In an hour-long webcast on Thursday, April 19, McGill Principal Heather Munroe-Blum spoke about the ups and downs experienced during the often challenging last school year at McGill and replied to a series of questions posed to her by members of the University community.
Photo: John Kelsey

You asked, she answered

By McGill Reporter Staff

In an hour-long webcast on Thursday, April 19, McGill Principal Heather Munroe-Blum spoke about the ups and downs experienced during the often challenging last school year at McGill and replied to a series of questions posed to her by members of the University community. The event was hosted by professor Wendy Thomson, Director of the School of Social Work.

“It’s been a bit of a rock ‘n roll year,” Munroe-Blum said in her openings remarks. “And with that has come an increased activism on our campuses and on other campuses and certainly in the city right now in the context of the tuition policy. It’s also been a year of terrific academic and scholarly and research successes on our campuses and affiliated teaching hospitals, and with our students, who are making great strides in everything from volunteerism to athletics to scholarly awards.”

The Principal saluted in particular the CIS men’s hockey champion McGill Redmen and Killam Prize-winning professor Mark Wainberg for his work in AIDS research, awareness and proactive public health interventions.

Munroe-Blum also addressed the importance her administration placed on the theme of McGill in Quebec and returned a number of times to the subject of internal University communications.

“It’s been a tremendous time of learning and I think we can never assume, and this is a very important lesson for me as Principal, you can never assume you’re communicating enough, the extent to which you need to have many, many fora for communication in a university as large and as diverse as ours,” she said.

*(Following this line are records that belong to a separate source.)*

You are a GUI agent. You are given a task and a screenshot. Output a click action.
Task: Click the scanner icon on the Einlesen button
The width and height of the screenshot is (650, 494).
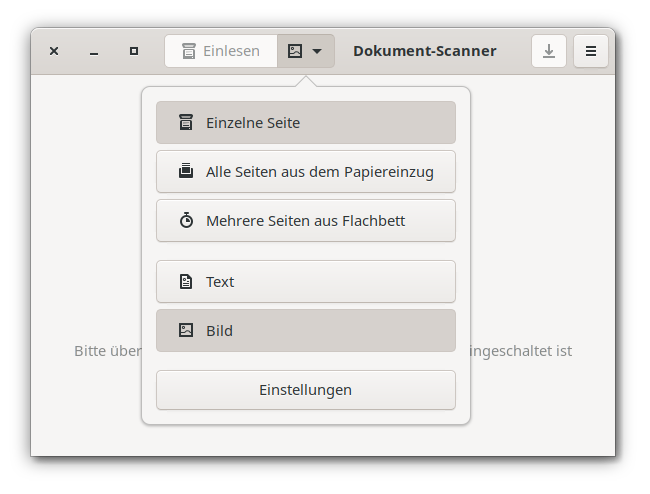(188, 51)
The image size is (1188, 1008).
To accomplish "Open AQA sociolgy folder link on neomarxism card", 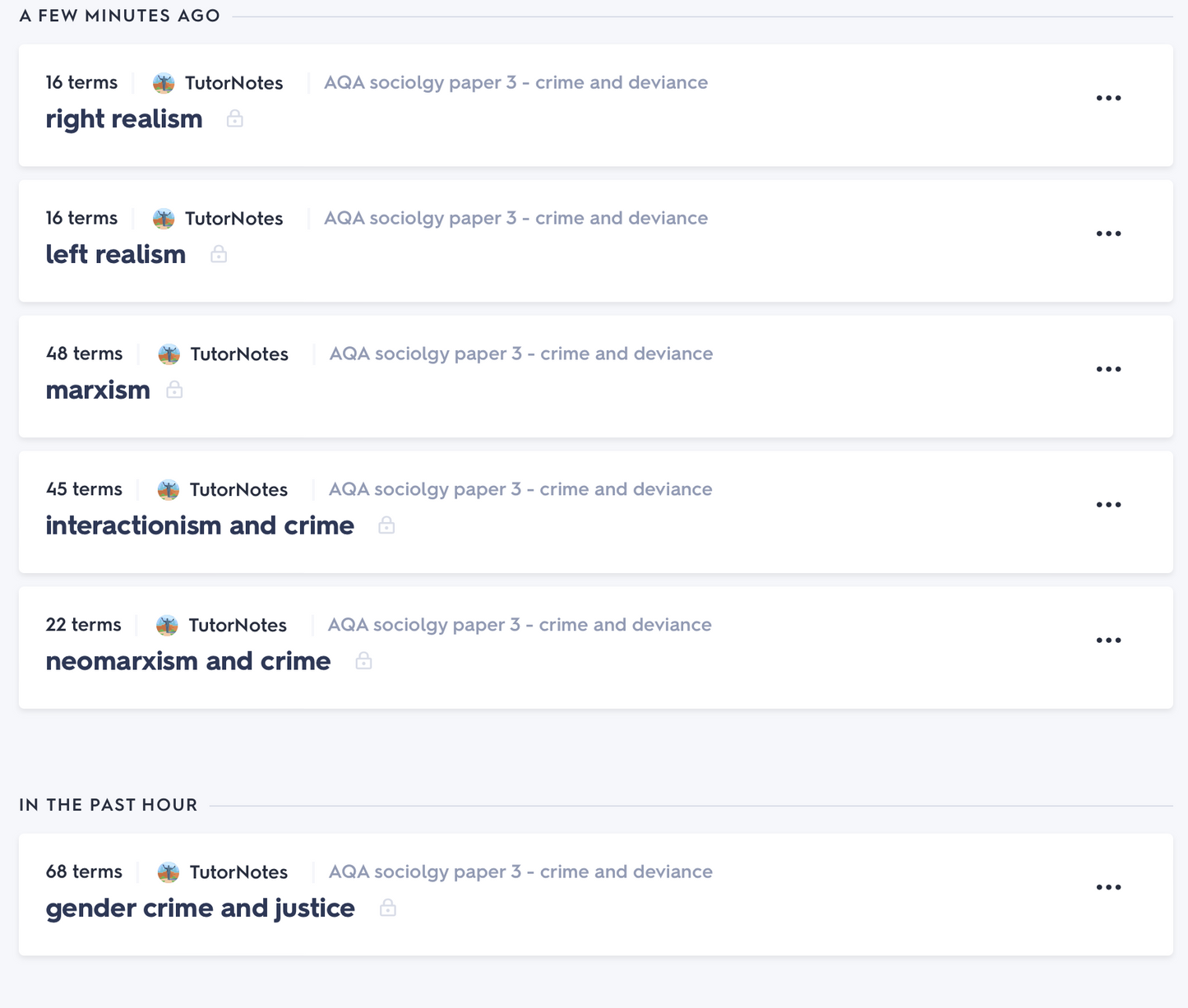I will click(520, 625).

The Principal answered a total of 17 questions on a broad range of topics. The majority of the questions were posted beforehand on a blog set up for that purpose. Those answered during the webcast were selected according to the frequency and scope of the theme and the number of positive votes they received from readers of the blog.

To a question on the subject of tuition fee hikes and the way the extra funds they are expected to generate will be used, Munroe-Blum spoke about her long commitment to student aid and the need to invest in other areas related to teaching, learning and student services.

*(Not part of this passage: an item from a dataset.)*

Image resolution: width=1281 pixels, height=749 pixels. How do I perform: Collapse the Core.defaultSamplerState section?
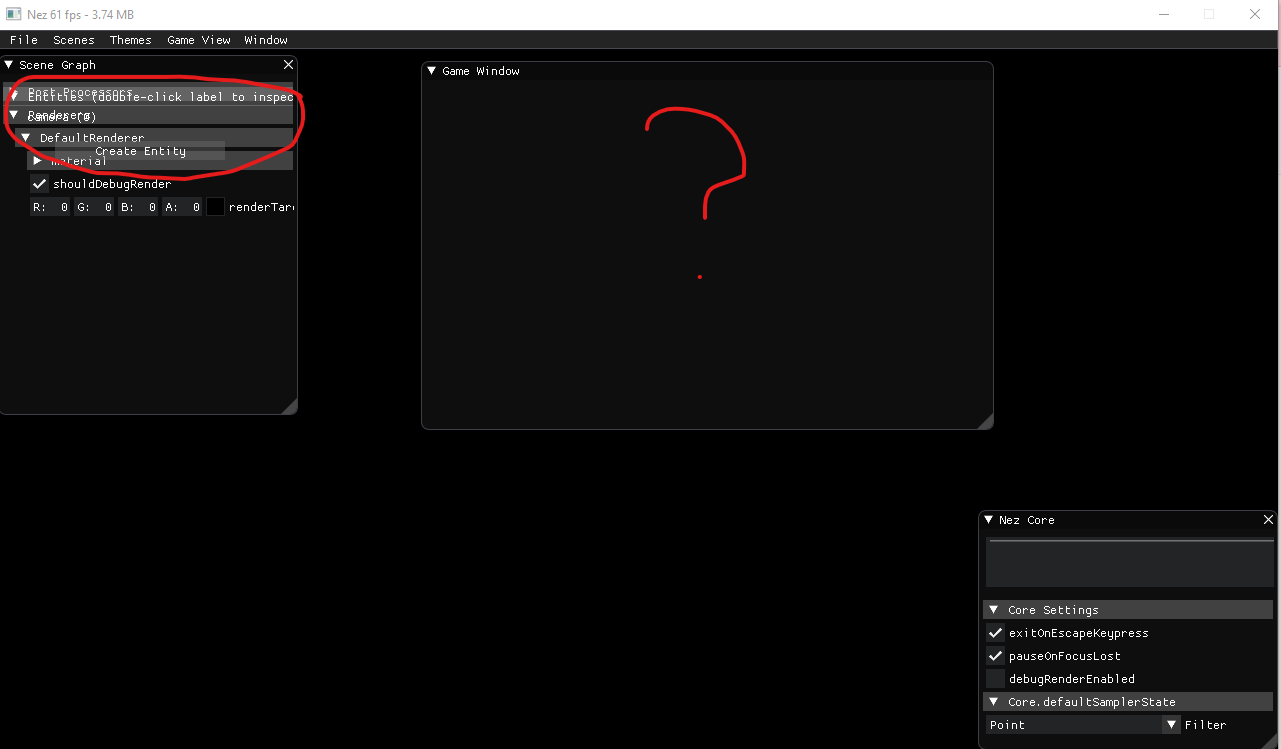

“First of all we have a commitment to using increased tuition fees to support our students and for many years now under this administration we’ve had a practice of taking 30 cents of every net new dollar of tuition that comes into the University and allocating that to student aid. And we’ve increased by over 500 per cent the amount of student aid available from the operating fund. At the same time that, while the gap is closing between us being able to support every student in need who is qualified to come to McGill, there’s still a gap there. And so this new injection of tuition fees will be helpful to us in bridging that further – the government itself takes 35 cents off of every dollar of new tuition that comes in for Quebec student aid, and that benefits our students from Quebec. And we will take between 50 per cent and 60 per cent of all new tuition to put towards student support, student services, teaching and learning quality. We look forward to it, and we need it.”

Munroe-Blum also fielded questions about international student fees, the use of fees paid by undergraduate students to help fund graduate students, infrastructure projects and costs, the compressed exam schedule, course marking, student advising and more. Answers to many of the blog questions, including some that weren’t posed during the webcast due to time constraints, will be posted on the blog in the coming weeks: http://blogs.mcgill.ca/principal/2012/04/webcast/. There, you can find a link to the entire webcast, which also contains her closing remarks on higher education in a global context and her own legacy at McGill as she prepares to enter the last year of her second and final term as Principal.